**Work to be completed**
Please show every line from the entries that carries the word "toolbar".

**Dataset content**
◆ ◆ ◆ ◆
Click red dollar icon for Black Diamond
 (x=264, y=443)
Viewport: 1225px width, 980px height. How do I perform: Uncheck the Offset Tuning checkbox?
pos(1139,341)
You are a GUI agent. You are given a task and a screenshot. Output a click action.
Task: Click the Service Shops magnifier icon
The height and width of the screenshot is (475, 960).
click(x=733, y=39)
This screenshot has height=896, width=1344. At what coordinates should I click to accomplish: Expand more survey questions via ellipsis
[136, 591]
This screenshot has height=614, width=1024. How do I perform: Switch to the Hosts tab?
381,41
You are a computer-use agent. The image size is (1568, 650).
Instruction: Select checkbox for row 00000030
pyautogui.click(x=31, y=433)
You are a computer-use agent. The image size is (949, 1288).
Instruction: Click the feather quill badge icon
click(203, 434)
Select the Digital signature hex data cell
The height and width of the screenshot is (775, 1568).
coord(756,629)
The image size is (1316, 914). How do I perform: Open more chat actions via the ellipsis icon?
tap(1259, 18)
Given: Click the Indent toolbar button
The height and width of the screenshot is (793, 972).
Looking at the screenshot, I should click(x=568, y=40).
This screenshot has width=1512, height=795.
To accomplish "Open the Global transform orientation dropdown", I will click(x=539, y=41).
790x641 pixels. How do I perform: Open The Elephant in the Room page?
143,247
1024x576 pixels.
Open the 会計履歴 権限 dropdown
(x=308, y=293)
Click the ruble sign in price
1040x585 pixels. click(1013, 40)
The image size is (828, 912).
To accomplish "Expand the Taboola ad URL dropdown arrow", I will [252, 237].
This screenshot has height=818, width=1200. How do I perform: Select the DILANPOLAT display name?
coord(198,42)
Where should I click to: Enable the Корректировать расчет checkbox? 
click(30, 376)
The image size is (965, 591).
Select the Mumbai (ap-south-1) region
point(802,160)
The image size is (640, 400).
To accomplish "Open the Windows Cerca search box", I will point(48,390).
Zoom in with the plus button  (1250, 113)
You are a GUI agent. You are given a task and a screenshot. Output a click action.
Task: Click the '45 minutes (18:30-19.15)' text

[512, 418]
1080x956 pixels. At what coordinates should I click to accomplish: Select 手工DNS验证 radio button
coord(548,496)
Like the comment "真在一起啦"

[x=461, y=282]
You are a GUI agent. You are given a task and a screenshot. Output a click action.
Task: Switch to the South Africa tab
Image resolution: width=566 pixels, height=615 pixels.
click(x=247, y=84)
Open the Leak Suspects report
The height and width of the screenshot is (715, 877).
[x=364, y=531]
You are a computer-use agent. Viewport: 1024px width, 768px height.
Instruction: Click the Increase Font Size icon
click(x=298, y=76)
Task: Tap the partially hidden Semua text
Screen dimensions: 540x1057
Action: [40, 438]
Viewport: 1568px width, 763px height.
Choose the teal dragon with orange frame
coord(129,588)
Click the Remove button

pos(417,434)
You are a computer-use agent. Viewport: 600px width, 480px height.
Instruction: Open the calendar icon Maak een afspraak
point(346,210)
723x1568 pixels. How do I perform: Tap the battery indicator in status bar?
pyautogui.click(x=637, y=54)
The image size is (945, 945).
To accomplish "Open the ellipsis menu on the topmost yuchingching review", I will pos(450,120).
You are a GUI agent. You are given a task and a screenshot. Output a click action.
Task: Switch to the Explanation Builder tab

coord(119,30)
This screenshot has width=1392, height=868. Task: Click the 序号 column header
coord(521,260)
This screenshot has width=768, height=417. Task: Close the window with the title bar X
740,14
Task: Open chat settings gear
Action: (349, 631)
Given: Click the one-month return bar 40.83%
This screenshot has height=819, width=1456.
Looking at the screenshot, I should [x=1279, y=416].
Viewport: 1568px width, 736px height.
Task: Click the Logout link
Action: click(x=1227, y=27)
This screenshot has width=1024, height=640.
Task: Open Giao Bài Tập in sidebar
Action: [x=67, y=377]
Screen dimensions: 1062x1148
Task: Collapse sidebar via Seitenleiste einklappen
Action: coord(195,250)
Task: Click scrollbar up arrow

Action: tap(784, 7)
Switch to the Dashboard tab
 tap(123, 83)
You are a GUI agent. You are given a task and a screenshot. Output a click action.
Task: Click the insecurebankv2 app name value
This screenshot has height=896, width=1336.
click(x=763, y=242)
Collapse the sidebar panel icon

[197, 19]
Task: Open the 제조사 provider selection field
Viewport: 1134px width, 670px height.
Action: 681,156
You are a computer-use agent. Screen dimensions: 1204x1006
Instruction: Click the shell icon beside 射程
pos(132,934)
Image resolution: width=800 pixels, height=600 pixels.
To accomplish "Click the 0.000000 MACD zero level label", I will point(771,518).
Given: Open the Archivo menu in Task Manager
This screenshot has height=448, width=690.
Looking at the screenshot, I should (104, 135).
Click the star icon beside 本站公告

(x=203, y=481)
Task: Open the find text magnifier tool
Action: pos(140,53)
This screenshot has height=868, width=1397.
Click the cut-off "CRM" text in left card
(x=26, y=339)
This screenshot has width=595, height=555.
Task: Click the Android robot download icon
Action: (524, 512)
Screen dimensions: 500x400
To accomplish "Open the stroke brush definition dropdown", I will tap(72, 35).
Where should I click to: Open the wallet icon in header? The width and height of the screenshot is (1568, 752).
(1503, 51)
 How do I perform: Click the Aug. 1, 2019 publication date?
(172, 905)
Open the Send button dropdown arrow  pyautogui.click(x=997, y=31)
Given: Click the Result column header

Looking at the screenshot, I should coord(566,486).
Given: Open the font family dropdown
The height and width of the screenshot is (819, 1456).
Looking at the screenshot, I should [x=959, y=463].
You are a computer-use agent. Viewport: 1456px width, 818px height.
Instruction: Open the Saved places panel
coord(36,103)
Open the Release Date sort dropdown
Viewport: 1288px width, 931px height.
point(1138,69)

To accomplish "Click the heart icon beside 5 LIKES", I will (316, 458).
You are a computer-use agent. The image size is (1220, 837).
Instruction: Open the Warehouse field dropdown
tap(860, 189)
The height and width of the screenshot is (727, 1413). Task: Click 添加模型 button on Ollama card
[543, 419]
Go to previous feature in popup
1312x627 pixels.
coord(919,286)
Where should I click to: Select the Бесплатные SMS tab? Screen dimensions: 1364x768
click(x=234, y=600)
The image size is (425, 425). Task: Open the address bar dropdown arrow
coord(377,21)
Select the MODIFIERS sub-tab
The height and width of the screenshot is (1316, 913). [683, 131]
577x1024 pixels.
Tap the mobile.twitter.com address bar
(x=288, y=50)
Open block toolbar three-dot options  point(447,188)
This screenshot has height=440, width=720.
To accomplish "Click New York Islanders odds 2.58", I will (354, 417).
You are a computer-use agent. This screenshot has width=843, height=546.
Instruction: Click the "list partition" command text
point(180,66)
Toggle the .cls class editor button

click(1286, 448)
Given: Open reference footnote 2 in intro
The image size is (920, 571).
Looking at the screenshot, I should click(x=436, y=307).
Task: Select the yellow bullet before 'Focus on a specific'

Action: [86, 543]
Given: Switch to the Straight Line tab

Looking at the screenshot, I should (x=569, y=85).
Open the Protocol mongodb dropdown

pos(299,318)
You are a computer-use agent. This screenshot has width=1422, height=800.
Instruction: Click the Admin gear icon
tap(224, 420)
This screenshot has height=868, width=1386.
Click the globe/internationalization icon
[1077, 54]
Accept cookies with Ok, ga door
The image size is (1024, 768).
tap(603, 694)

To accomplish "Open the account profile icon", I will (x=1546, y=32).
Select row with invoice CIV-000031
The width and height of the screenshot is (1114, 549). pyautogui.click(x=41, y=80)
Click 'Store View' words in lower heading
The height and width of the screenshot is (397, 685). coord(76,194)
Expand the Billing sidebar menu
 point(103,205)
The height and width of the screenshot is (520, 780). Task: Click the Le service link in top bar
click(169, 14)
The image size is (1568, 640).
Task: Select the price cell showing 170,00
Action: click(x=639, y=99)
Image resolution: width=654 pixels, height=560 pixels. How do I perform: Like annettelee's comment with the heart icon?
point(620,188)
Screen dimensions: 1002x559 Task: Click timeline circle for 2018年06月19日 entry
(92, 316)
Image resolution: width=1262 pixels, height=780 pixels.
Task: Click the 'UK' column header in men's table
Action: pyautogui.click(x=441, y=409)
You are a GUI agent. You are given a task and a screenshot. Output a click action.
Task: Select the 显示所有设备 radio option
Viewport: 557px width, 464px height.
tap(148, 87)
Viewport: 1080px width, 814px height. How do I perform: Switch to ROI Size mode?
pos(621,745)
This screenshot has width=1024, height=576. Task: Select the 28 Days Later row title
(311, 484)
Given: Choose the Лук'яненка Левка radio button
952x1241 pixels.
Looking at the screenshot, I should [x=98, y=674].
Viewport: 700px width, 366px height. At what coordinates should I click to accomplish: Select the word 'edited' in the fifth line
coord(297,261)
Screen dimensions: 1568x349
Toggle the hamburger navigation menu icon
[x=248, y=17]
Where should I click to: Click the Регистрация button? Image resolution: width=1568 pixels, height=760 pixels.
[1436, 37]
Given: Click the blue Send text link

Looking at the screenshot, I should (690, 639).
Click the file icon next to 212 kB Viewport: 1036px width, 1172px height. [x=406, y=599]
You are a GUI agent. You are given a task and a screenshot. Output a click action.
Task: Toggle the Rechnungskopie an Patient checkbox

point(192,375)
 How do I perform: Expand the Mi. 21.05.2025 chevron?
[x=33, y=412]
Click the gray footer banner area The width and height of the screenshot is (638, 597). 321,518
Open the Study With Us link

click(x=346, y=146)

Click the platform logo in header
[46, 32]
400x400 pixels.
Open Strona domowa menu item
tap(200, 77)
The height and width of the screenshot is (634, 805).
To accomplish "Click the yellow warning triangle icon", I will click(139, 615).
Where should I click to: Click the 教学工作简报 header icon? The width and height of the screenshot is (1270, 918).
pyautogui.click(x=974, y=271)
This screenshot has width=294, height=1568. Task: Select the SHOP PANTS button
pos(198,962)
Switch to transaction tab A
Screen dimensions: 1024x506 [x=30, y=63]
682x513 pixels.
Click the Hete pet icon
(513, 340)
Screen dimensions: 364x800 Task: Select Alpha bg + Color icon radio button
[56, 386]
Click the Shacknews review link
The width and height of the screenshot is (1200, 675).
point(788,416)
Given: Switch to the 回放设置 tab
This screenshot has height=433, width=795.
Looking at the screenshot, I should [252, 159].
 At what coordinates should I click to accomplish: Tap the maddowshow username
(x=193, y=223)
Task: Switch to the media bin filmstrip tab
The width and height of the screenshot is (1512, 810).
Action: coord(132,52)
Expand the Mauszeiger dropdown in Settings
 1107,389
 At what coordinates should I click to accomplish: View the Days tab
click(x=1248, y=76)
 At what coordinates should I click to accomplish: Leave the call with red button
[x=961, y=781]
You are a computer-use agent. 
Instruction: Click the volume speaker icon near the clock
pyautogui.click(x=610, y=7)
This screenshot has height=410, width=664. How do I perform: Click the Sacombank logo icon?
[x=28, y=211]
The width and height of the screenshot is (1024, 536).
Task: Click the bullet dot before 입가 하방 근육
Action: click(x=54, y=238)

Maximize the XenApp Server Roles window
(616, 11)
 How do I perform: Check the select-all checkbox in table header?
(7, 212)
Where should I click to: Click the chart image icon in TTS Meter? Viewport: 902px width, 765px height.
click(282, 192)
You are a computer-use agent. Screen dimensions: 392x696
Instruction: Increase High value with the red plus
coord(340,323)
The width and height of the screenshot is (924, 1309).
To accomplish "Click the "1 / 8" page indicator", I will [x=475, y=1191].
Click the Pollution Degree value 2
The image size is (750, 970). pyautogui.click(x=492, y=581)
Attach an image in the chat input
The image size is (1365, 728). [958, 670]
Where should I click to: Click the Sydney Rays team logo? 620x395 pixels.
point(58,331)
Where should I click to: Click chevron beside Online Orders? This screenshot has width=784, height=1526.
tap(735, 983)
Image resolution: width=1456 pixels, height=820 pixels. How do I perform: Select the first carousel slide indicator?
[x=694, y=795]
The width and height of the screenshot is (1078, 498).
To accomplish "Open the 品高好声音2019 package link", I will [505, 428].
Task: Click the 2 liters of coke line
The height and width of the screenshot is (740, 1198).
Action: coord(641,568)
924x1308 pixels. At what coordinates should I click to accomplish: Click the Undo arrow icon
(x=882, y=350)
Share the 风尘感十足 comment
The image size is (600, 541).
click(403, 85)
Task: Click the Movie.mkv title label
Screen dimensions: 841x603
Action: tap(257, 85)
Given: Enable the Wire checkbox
◆ ◆ ◆ ◆
**Answer section**
Given: Click the Indent toolbar button
Open block toolbar three-dot options  point(447,188)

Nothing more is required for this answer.